Paris, meanwhile, is key to the French market, accounting for 30 percent of the business. French shoppers “let go twice a year” during regulated sales seasons, and tend to invest in key basics, believing in a typically Gallic “less-is-more approach.” They also tend to shop a lot on Sundays, when many shops are closed, Hiscock said.

In Southern Europe, “Italian guys are really into shopping online,” said Hiscock. “They make up roughly 30 percent of the business.” With 57 percent youth unemployment in Spain, the customer there tends to be slightly older, looking for an alternative to the local high street and be driven by prices. Weekdays see stronger traffic, with weekends reserved for leisure.
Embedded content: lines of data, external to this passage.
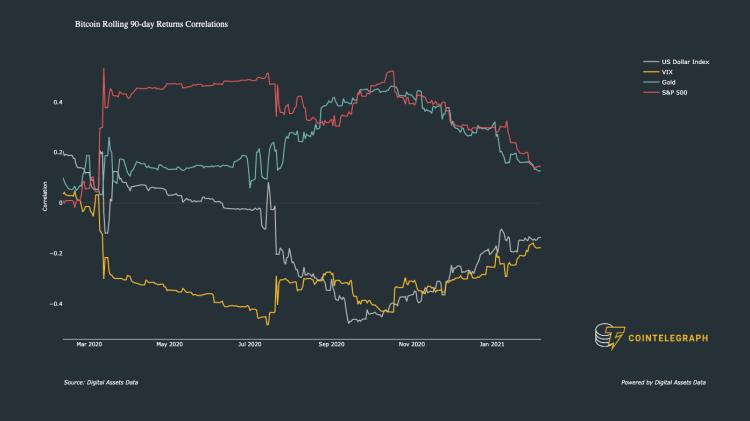The width and height of the screenshot is (750, 421).
Task: Toggle the Gold legend entry
Action: pyautogui.click(x=660, y=82)
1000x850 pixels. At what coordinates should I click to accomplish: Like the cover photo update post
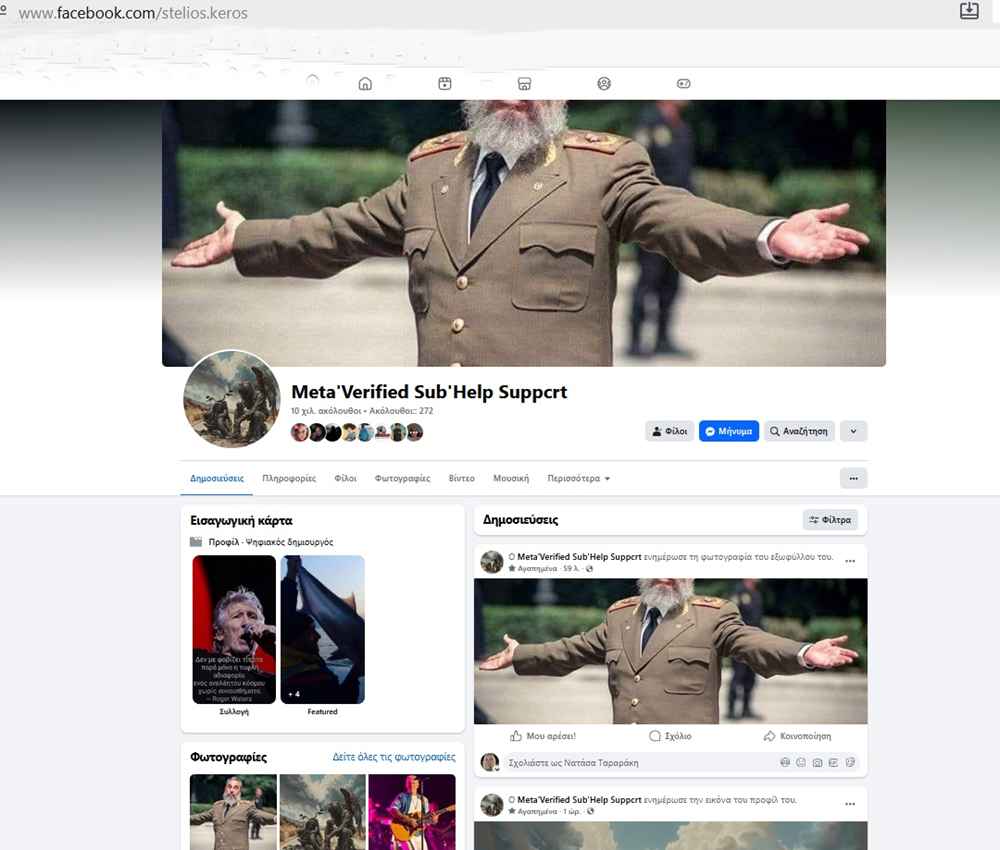543,736
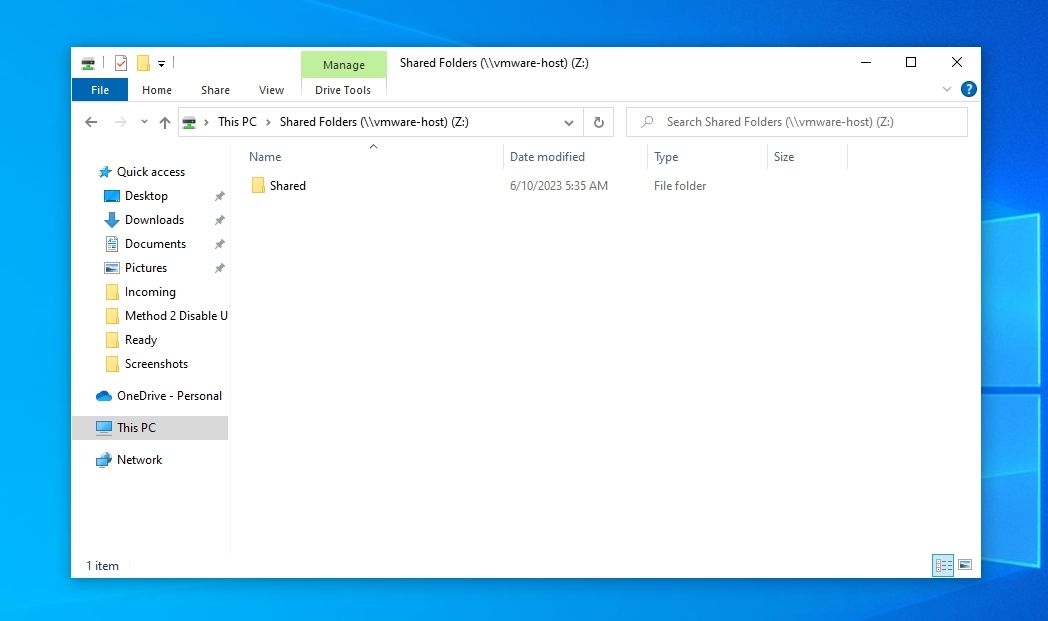Open OneDrive - Personal in the sidebar
1048x621 pixels.
(x=168, y=396)
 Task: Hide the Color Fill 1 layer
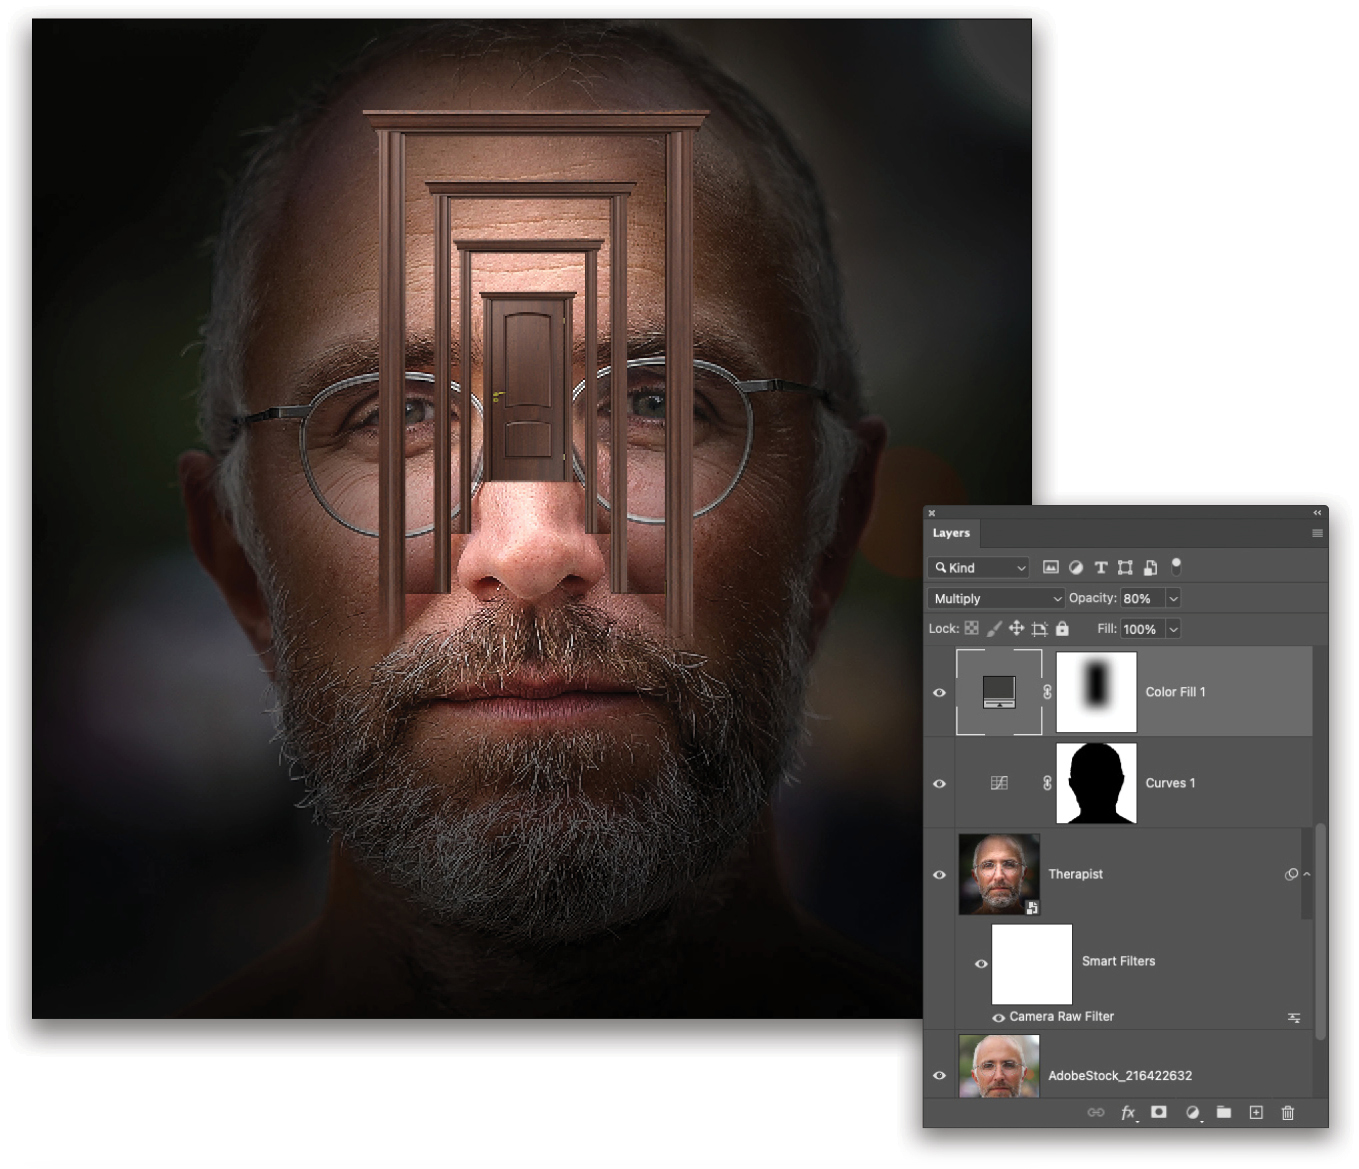pyautogui.click(x=939, y=692)
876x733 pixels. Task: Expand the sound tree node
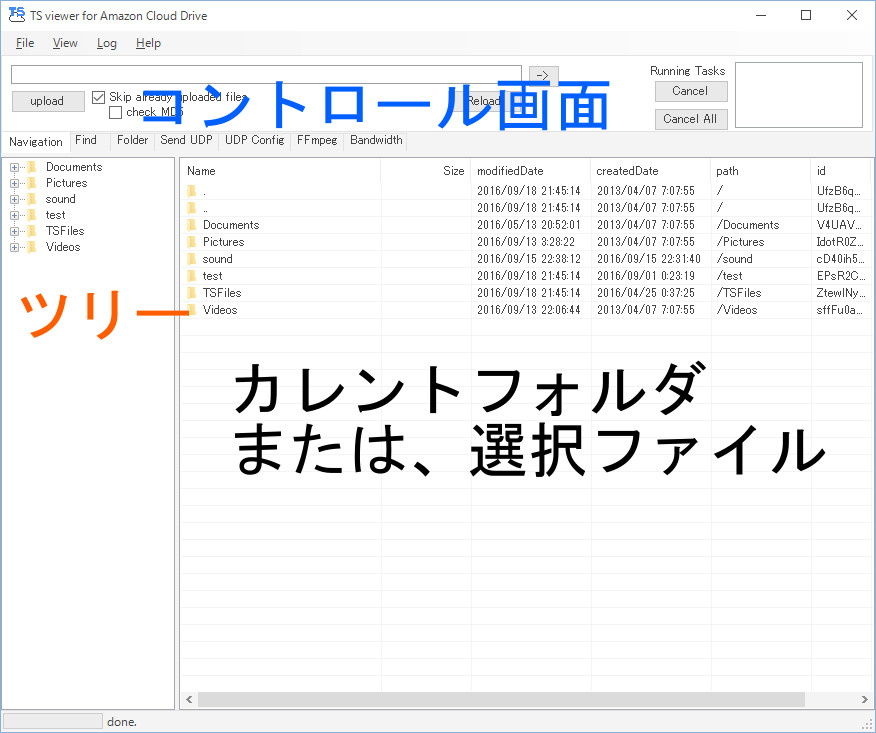[x=14, y=199]
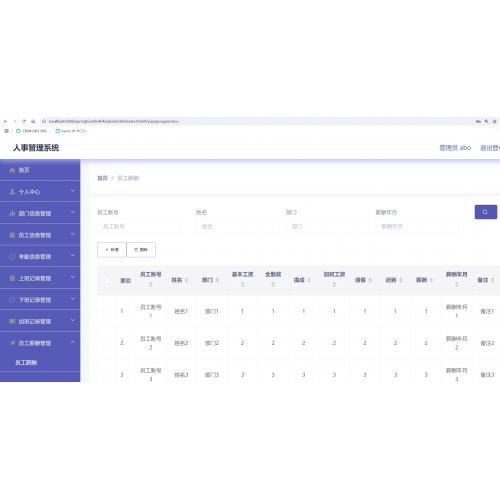Open the 首页 item in the sidebar

click(40, 170)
Russia, Asos’ newest market launched in May, was a top city for the online retailer even before the local launch of the site. Moscow and Saint Petersburg make up half the sales. “Eighty percent of people in Russia would like to pay cash on delivery of their goods,” Hiscock said.

“Shipping is worth a special mention. They expect free, quick deliveries, but quick in Russia is considered to be seven days.…Some of the challenges with domestic postal service can be considerably larger: We met with the Russian post, who confidently predicted they would lose 10 percent of our deliveries.”

Next up for Asos is the Chinese market, which is expected to launch in the fall. There, 40 percent of customers will want to pay with cash, and 45 percent will want to pay with Alipay, a third-party payment solution.

In terms of marketing, Hiscock said his team has had to learn about the social media platforms popular with the Chinese, who also value peers’ opinions, so a product page showing how many units have sold is commonplace.